United States Federal Reserve Chair Janet Yellen speaks at the Federal Reserve Bank of Boston Economic Conference on Inequality of Economic Opportunity in Boston, Massachusetts October 17, 2014. REUTERS/Brian Snyder (UNITED STATES - Tags: BUSINESS)

United States Federal Reserve Chair Janet Yellen speaks at the Federal Reserve Bank of Boston (REUTERS/Brian Snyder)

The Federal Reserve closed a chapter in its long-running stimulus campaign on Wednesday and pivoted to the even bigger challenge of deciding when to raise interest rates after six years of easy money.

The central bank slashed its benchmark interest rate to zero when the nation was in the grips of the financial crisis in 2008 and has kept it there ever since. The move has helped keep interest rates low on a wide range of loans – from mortgages to corporate borrowing – helping push the economy out of recession and into a strengthening recovery.
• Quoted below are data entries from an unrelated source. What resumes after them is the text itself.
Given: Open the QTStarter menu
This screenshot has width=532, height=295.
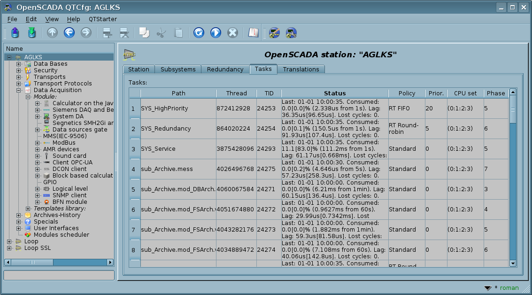Looking at the screenshot, I should pos(102,19).
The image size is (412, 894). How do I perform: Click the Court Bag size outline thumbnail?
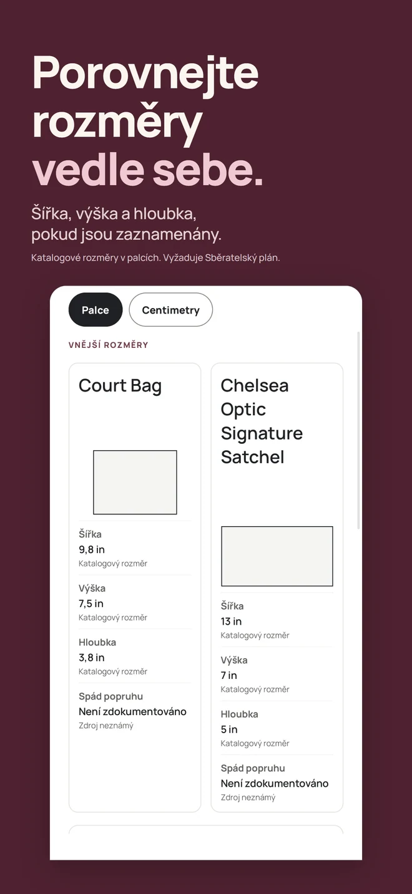(135, 483)
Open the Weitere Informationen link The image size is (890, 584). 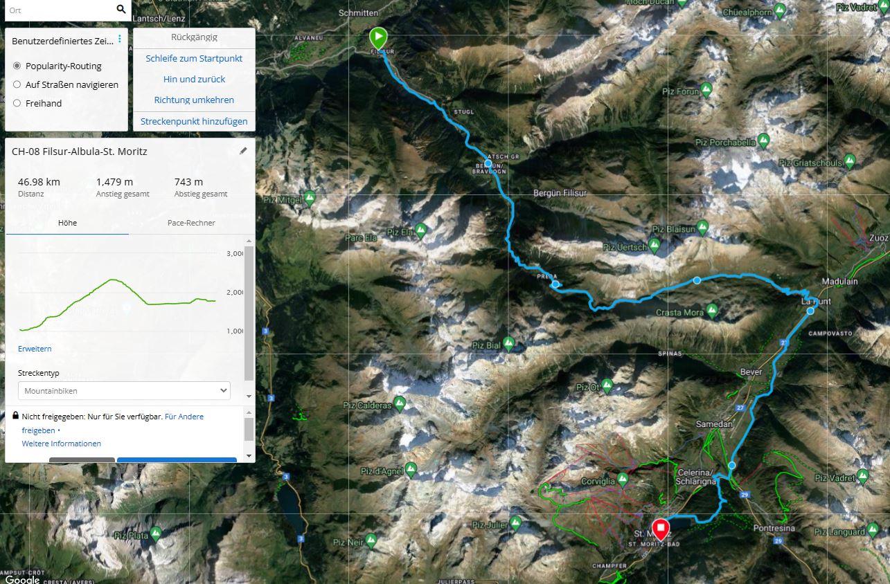point(61,444)
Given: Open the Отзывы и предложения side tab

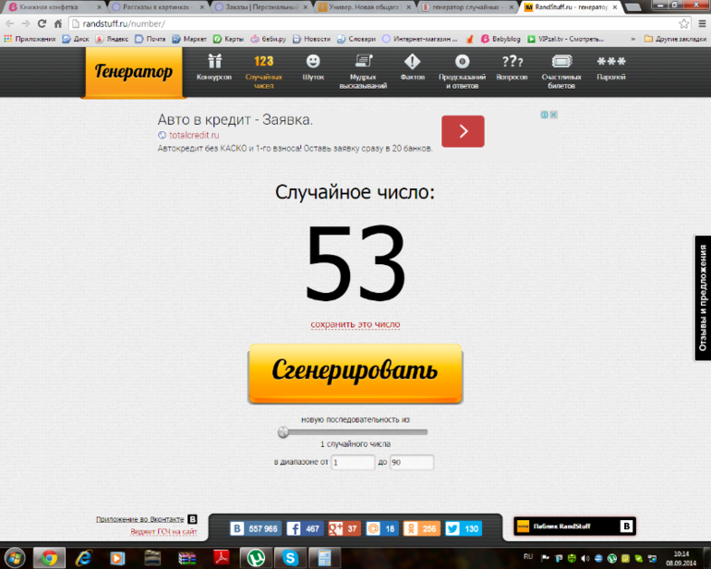Looking at the screenshot, I should [703, 298].
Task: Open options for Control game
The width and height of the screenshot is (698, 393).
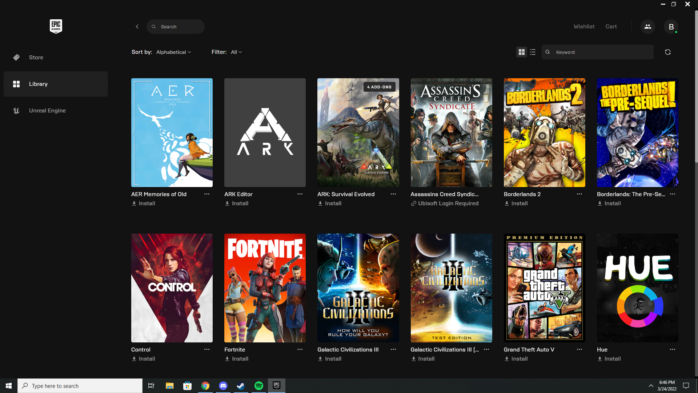Action: (206, 349)
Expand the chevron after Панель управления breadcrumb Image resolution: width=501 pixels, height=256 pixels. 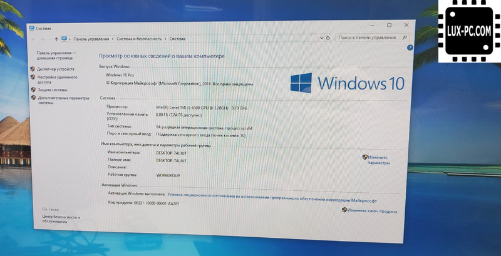pos(111,39)
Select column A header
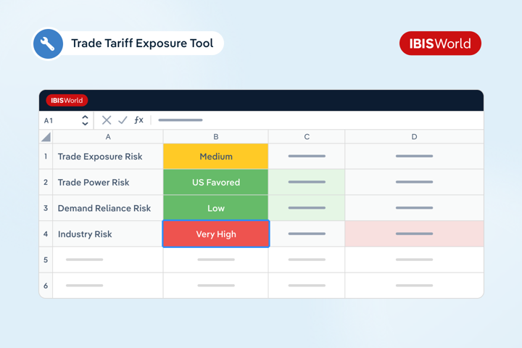 coord(108,137)
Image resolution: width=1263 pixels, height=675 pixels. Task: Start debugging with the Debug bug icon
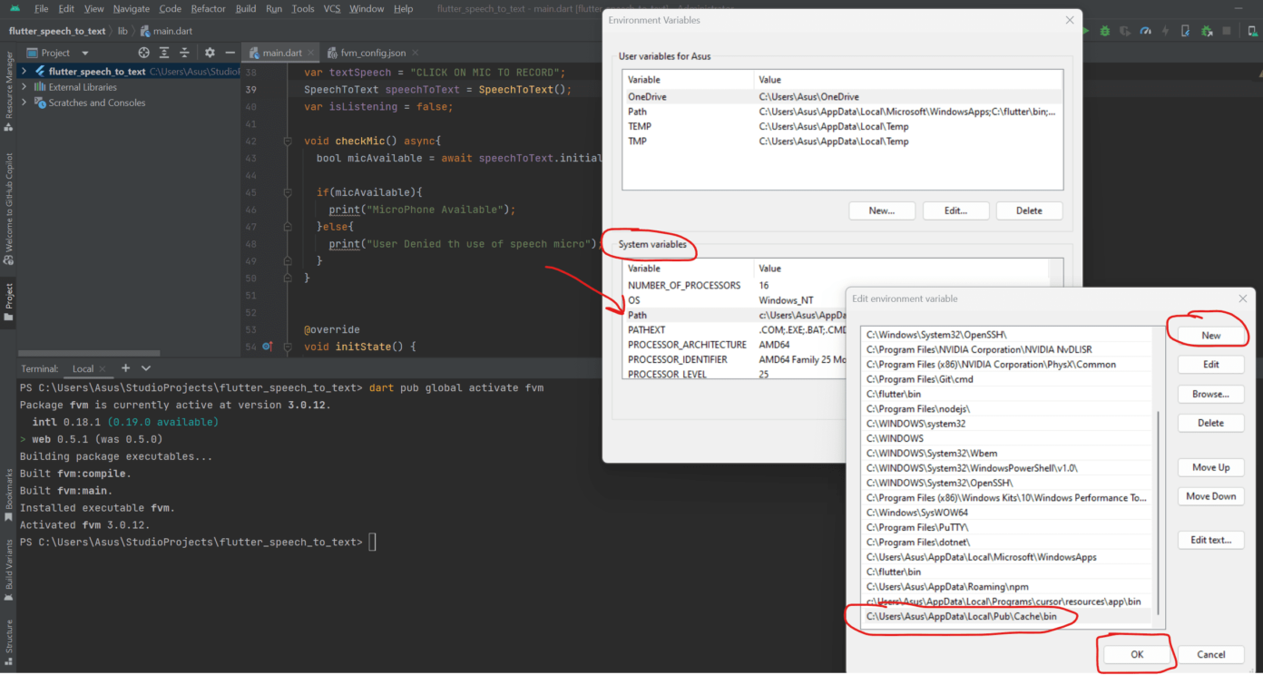[1104, 30]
But with the announcement Wednesday that the Fed would end its $3 trillion bond-buying program often described as a “booster shot” for the economy, the central bank now will turn more sharply toward a serious discussion of when to raise rates.

“The moment has clearly come to take the monetary training wheels off the economy,” said Bernard Baumohl, chief global economist at The Economic Outlook Group.

The debate over when to raise rates, which has already begun, will prove tricky for the Fed — and likely the biggest challenge of Janet Yellen’s tenure since she took over as head of the central bank early this year. Fed officials, who have suggested that the move could come in the middle of next year, hope that it causes little disruption.

But achieving that delicate balance is the most basic dilemma of central banking. If the Fed moves too soon, it could undermine the recovery. If it waits too long, it could breed the next financial bubble as investors take too many risks backed by the belief the Fed will always be stimulating the economy.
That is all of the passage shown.